3) Alternatively, sometimes it’s better not to speak up at all. A professional method is to publish your take on the conflicting genealogy, so that others will be able to make up their own minds.
4) Give credit where credit is due. When evaluating your research, others will ponder if you merely copied something, or examined original sources. Most recommend that you identify the location of obscure findings. Genealogy Tip: To cite a source, consult the author or publisher directly, or refer to a reference such as Elizabeth Shown Mill’s Evidence Explained.
5) Do not plagiarize. Never reprint something as if it were original to you. Copyright literally means “the right to copy” which can only be determined by the author. Genealogy Tip: Copyrighted works are not required to carry a copyright disclaimer. As soon as pen is put to paper, if it is original and more than a phrase, it is copyrighted.
6) Documents in personal collections may not be copyrightable, even if they passed through the family. This is one of the FAQs from the official copyright website http://copyright.gov/help/faq/faq-protect.html that is most applicable to genealogy:
Q: Can I register a diary I found in my grandmother’s attic?

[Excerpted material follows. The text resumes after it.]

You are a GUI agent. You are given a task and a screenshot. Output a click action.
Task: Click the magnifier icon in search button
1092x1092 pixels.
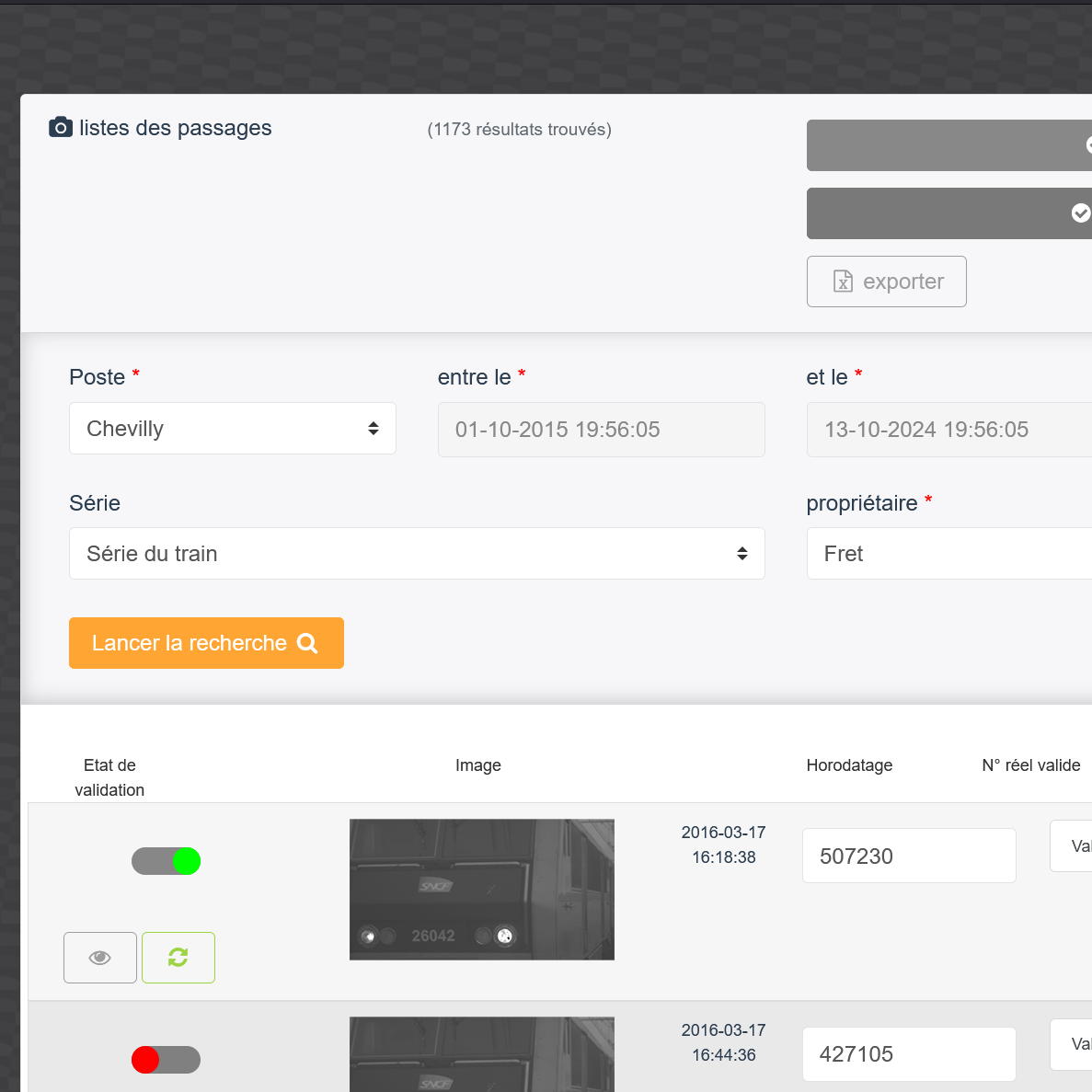point(307,644)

A: You can register copyright in the diary only if you own the rights to the work, for example, by will or by inheritance. Copyright is the right of the author of the work or the author’s heirs or assignees, not of the one who only owns or possesses the physical work itself. See Circular 1, Copyright Basics, section “Who Can Claim Copyright.”

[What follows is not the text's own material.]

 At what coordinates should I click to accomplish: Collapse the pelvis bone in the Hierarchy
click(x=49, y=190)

7) Just because something is on the Web, that doesn’t mean it is in the public domain. Be careful if someone claims a photo or document is in the public domain. It’s quite possible they do not have the right to give permission, and you can still be liable for damages if you freely share and upload without permission. GW’s Rule #109: “Let your recreations be manful not sinful.”
8) If you haven’t read the Copyright Law of the United States, don’t claim to be an expert. It has changed over time. The most current version is available at http://copyright.gov/title17/.
9) Study fair use doctrine. Fair usage is complicated, so be sure that you understand when it is appropriate to use. See http://copyright.gov/fair-use/.
10) Respect privacy, especially in regards to DNA results. Just because someone shared their data with you, it doesn’t mean you have permission to forward or share that information with others.
11) Never rant. When something frustrates you, keep it to yourself. After all, who among us has not made a typo or misinterpreted evidence? GW’s Rule #73: “Think before you speak; pronounce not imperfectly nor bring out your words too hastily, but orderly & distinctly.”
12) Do not publish discoveries about living persons. Not only is it wrong, but in some cases you could be violating a law. For example, U.S. HIPAA laws protect the privacy of one’s medical results. See http://www.hhs.gov/hipaa/for-individuals/guidance-materials-for-consumers/index.html. GW’s Rule #60: “Be not immodest in urging your friends to discover a secret.”
13) Never alter an original document. Although it is tempting to bring out the details of an old document, make a copy and add an annotation.
14) If you have enhanced or photoshopped a photograph that can be used as genealogical evidence, make sure it is notated. (Use something like: “Enhanced from the original.”)
15) Be respectful of the time given freely by others. Do not overwhelm with trivialities or expect someone to solve all of your genealogy dead-ends.
16) Do preserve, protect and defend the right of future generations to have access to original materials.
17) Do give back. Share your findings, and if you have benefited from the genealogy research of others, do a favor in return.
18) Lastly, do not force genealogy on the uninterested. Your family may or may not come around to sharing your passion — but if perceived as an unpleasantry, they’ll never enjoy it.